The April issue of Topics in Cognitive Science is devoted to "Production of Referring Expressions: Bridging the Gap Between Computational and Empirical Approaches to Reference." Referring expressions have a long history in computational linguistics, dating back to the earliest natural language understanding systems like SHRDLU. It is only natural that, if a computer and a human are to have discourse about anything, they will each have to refer to things in the domain of discourse, in such a way that each understands the other.
The guest editors' introductory paper to the topic clarifies the issues dealt with here very well. I'll try to briefly summarize: on the one hand, we have computational linguistics approaches to the generation of referring expressions. A standard methodology for this has been basically a type of referential optimization. The domain of discourse is surveyed and used to figure out the least wordy way of referring to something unambiguously. This turns out to be not all that difficult in many situations, but it is also not very natural. It turns out that humans are frequently neither minimally wordy nor unambiguous with their own referring expressions.

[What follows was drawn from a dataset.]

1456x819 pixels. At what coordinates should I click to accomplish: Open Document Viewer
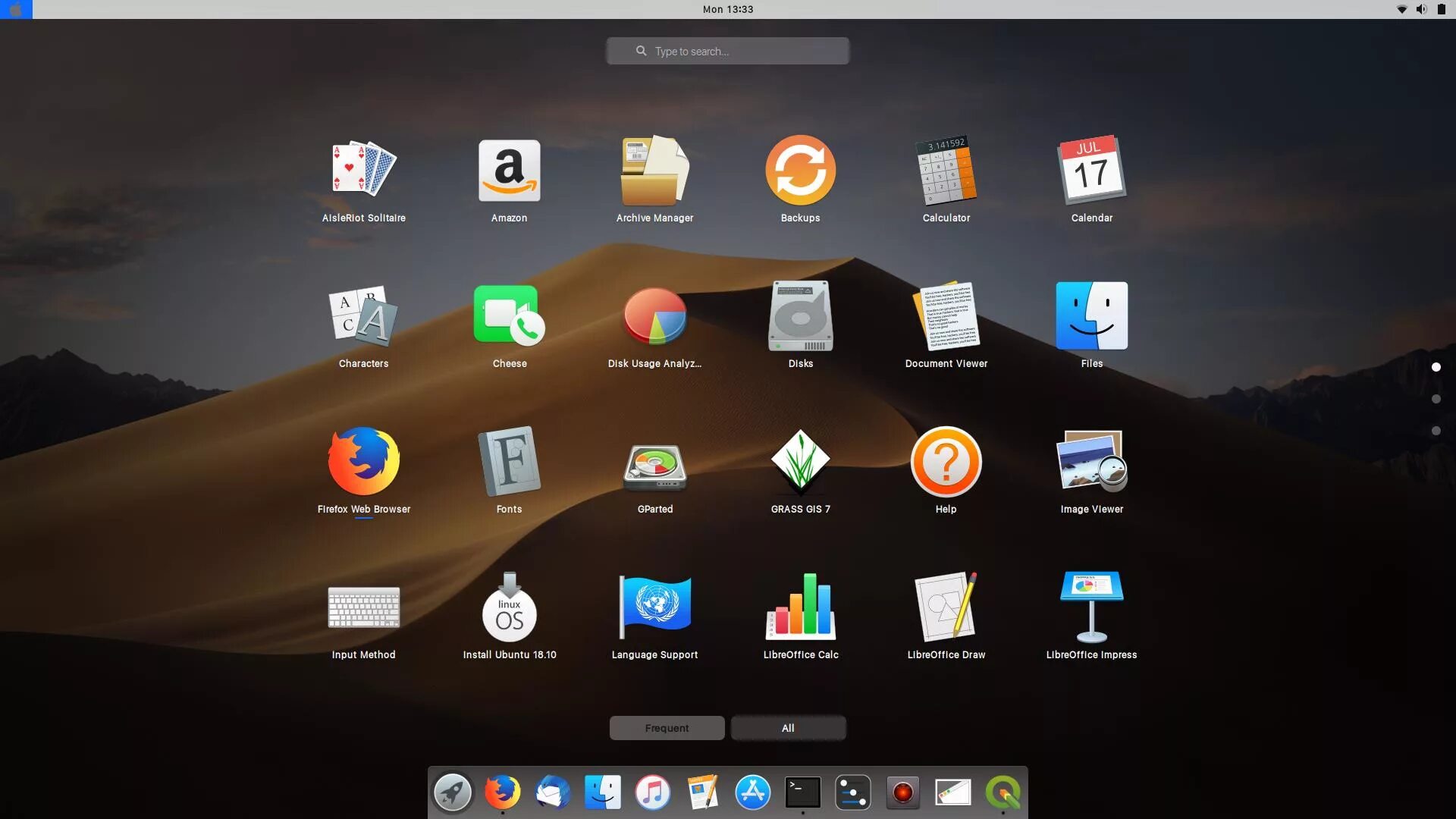[946, 318]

This brings us to the other hand. There is quite a trove of literature in psycholinguistics which investigates human strategies for producing referring expressions. The point of the topic is to bring these two largely separate endeavors together, in two ways. Firstly, the adoption of more realistic constraints and features into computational referring systems is advocated. Secondly, the use of more algorithmically specified methods in explaining human performance in this area is also advocated. It is, on the whole, a very worthwhile topic promoting a worthy goal. In general I concur that computational models of human performance should strive to be more realistic, while cognitive models should be more specific or mathematical.